Frozen resource-cost snapshots (RFC-064): wall time, peak RSS, and per-stage attribution from make profile-freeze, separate from quality evaluation in Evaluation Reports.

This index explains how to read performance reports and lists each published snapshot. For capture workflow, methodology, and interpretation caveats, see the Performance Profile Guide and RFC-064.


What we measure (vs evaluation reports)

Track Question Artifacts
Evaluation reports Did summary quality change? ROUGE, embeddings, runs under data/eval/
Performance reports Did resource cost change? data/profiles/<tag>.yaml (RSS, CPU%, wall per stage)

Performance profiles do not replace eval runs: they answer a different question.


Methodology (short)

  • Capture: make profile-freeze VERSION=<tag> PIPELINE_CONFIG=config/profiles/<preset>.yaml with optional SKIP_WARMUP=1, DATASET_ID=… (see config/profiles/README.md).
  • Fixture: E2E presets use mock RSS (podcast1_mtb), max_episodes: 2, unless a report states otherwise.
  • Comparability: Compare profiles on the same hostname only; absolute RSS is not portable across machines.
  • Interpretation: totals.wall_time_s is end-to-end wall clock; summed stage walls can exceed it under parallelism. Missing stages often mean zero time in metrics.json (e.g. transcript cache). See Interpreting the profile.

Report library

Each report is an immutable snapshot: new runs get a new file and table row.

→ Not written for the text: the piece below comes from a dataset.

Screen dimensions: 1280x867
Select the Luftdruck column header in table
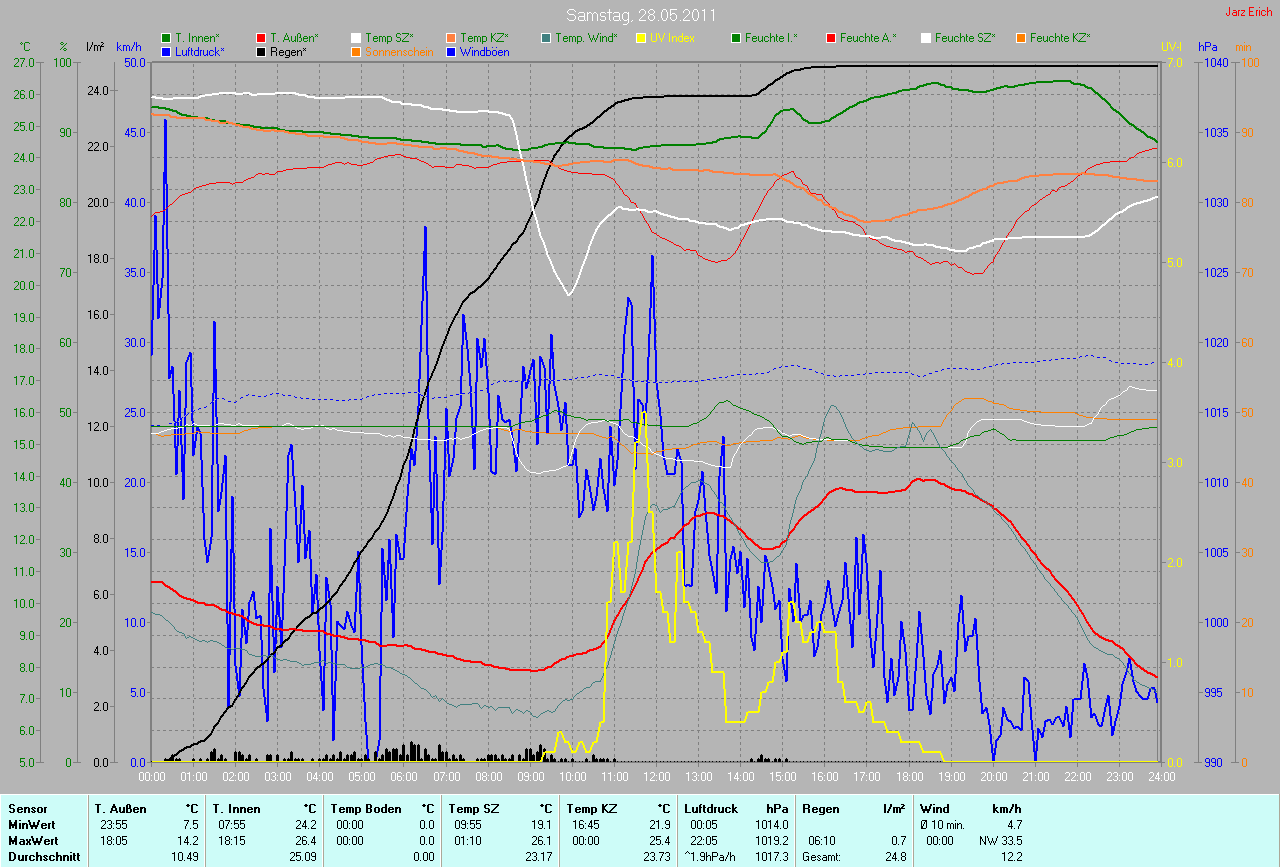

Report Date Dataset label Variants Notes
E2E WIP v1 (2026-04) Apr 2026 e2e_podcast1_mtb_n2 11 pipeline presets WIP tags v2.6-wip-*; many runs used SKIP_WARMUP=1

How to add a new report

  1. Capture profiles (see Performance Profile Guide).
  2. Commit data/profiles/<version>.yaml when ready for the record.
  3. Add docs/guides/performance-reports/PERF_<CAMPAIGN>_V<NN>_<YYYY_MM>.md with tables, hostname, flags (SKIP_WARMUP, models), and caveats.
  4. Add a row to Report library above and an entry under Performance Reports in mkdocs.yml.